SAA: Really quite a nice conference
|I was unable to bring my computer to SAA, so my conference blogging will lack that special you-are-there immediacy. After all the bitterness of our RSA posts, I'm pleased to be able to report that SAA was great. Even though our hotel was a bit isolated, as it was in Miami, at least here we were isolated in a nice hotel with working elevators, nice conference rooms, and a great waterfront view. Oh, and there were significantly fewer hormone-addled youths running around making us feel old. In fact, there were a significant number of just plain addled elders shuffling around (with canes) making us feel young.|
I sat in on two seminars, as well as attending the one I was in (because I'm professional like that), and all three had some interesting papers, and some good conversation. One of the sessions I audited only had 8 or 9 members, and it seemed like it worked really well at that size, which bodes well for next year's experimental plan to add more seminars and keep them smaller. What worked in the seminars I saw was moving the discussion forward from the papers, with pointed questions (from groups or from leaders) beginning with the papers but then pushing elsewhere. What didn't work was having each person give a brief (ie, none-too-brief) precis of his or her paper, which usually just stalled the discussion and turned it into a series of one-on-one exchanges between a seminar leader and a seminar member. But I got a lot out of all three seminars, which is a personal record for me at SAA. There are only 3 slots for seminar attendance--which is one of the things I love about SAA--but each of the previous years I've gone, one of the three has been a complete waste of time for me, or else I've skipped one slot entirely.

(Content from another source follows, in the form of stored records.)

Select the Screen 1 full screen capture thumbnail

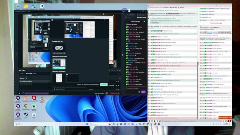tap(59, 64)
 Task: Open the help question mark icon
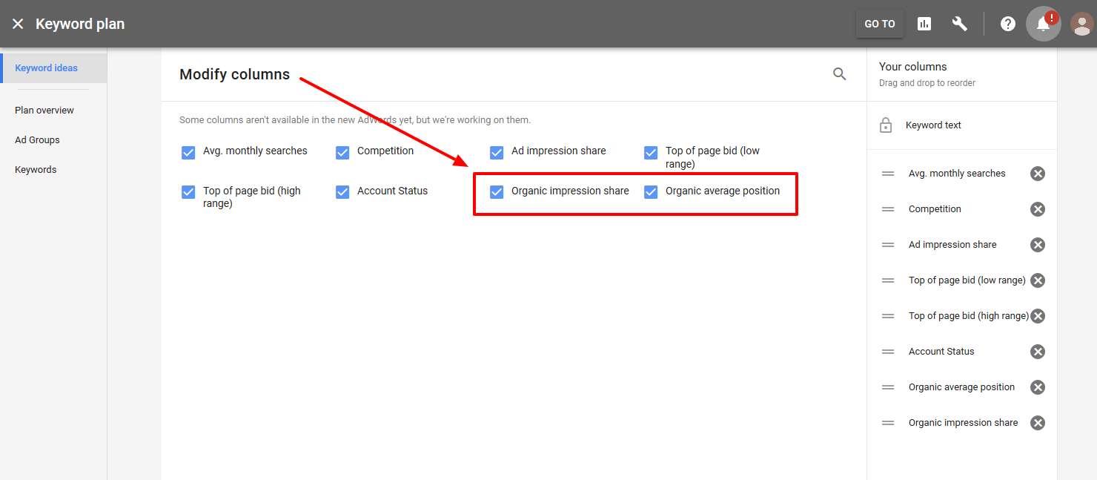tap(1007, 23)
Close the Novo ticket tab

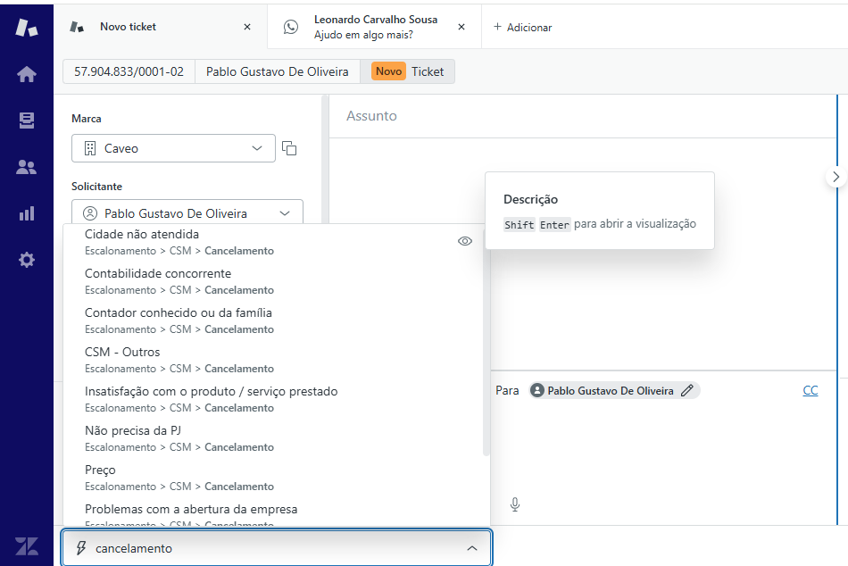(x=247, y=27)
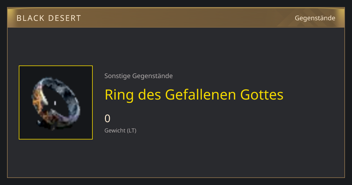Click the yellow border of the item thumbnail
The image size is (352, 185).
pos(56,66)
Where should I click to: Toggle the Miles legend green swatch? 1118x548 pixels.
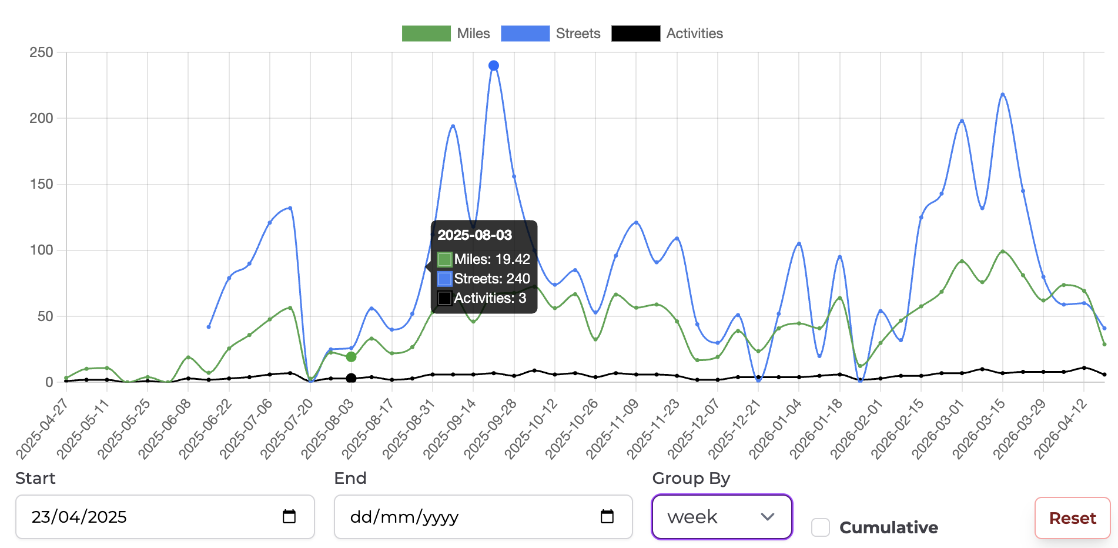pos(426,34)
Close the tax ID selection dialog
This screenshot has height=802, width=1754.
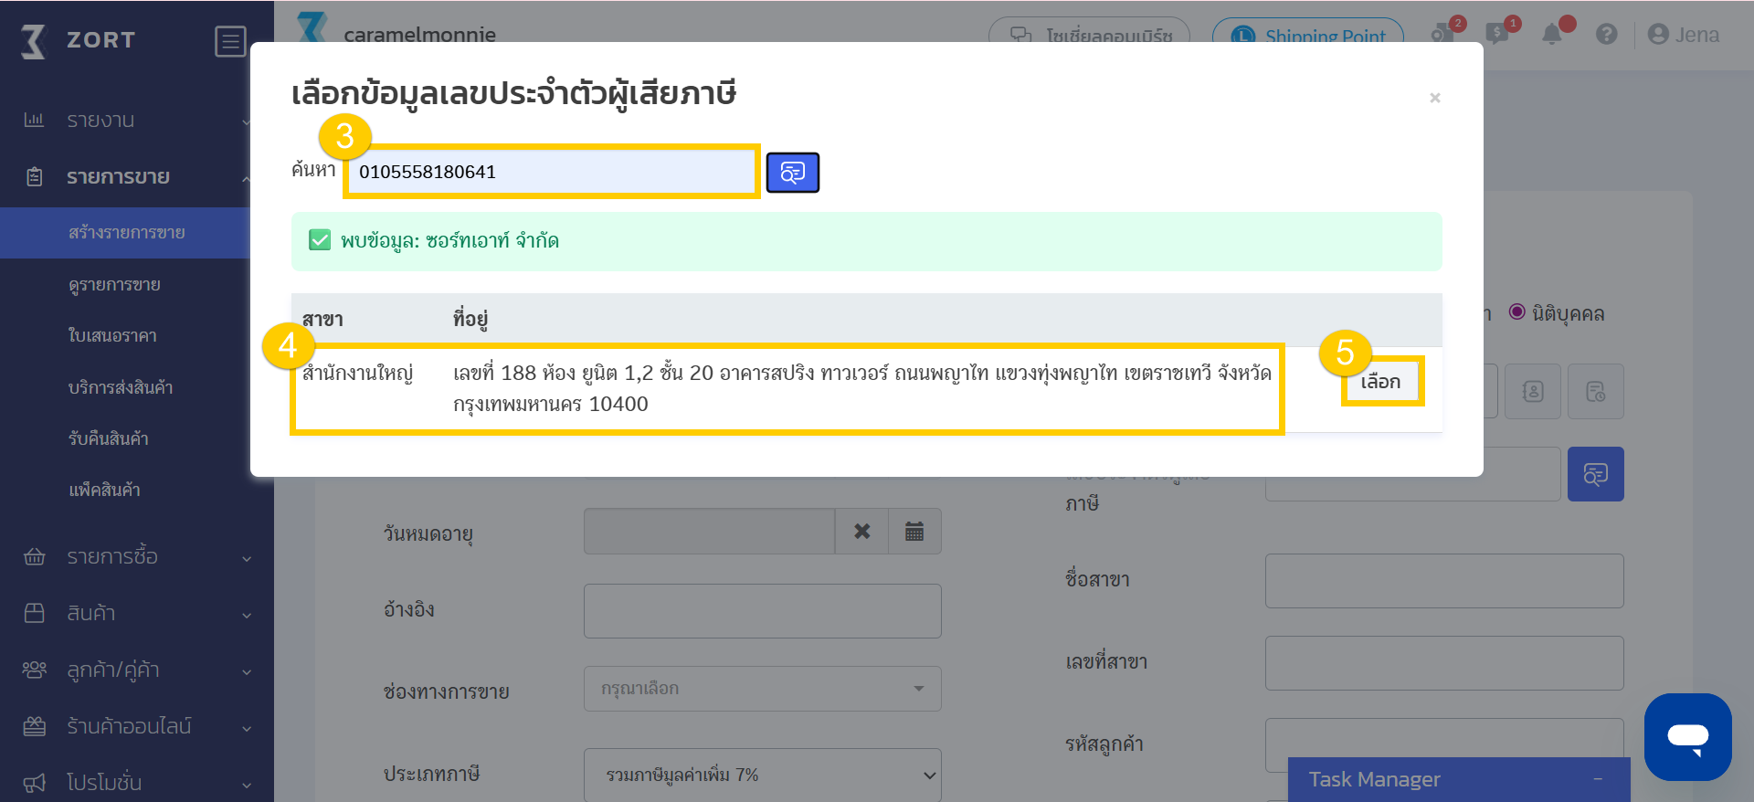pyautogui.click(x=1434, y=98)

I agree with Truewit about the presidential address. It did save itself with email humor, but it also wallowed far too long in romanticized visions of Others, be they learning to read, teaching their teachers about the true meaning of Shakespeare, or getting blown up by an IED--all of which somehow might be averted if we heed the lessons of Shakespeare more successfully, or teach Shakespeare more sensitively, or stock Iraqi bookstores with more copies of Shakespeare, or something .... In all seriousness, I know what our president was trying to say, and there were things I might actually agree with there, but man, did it come out all wrong or what?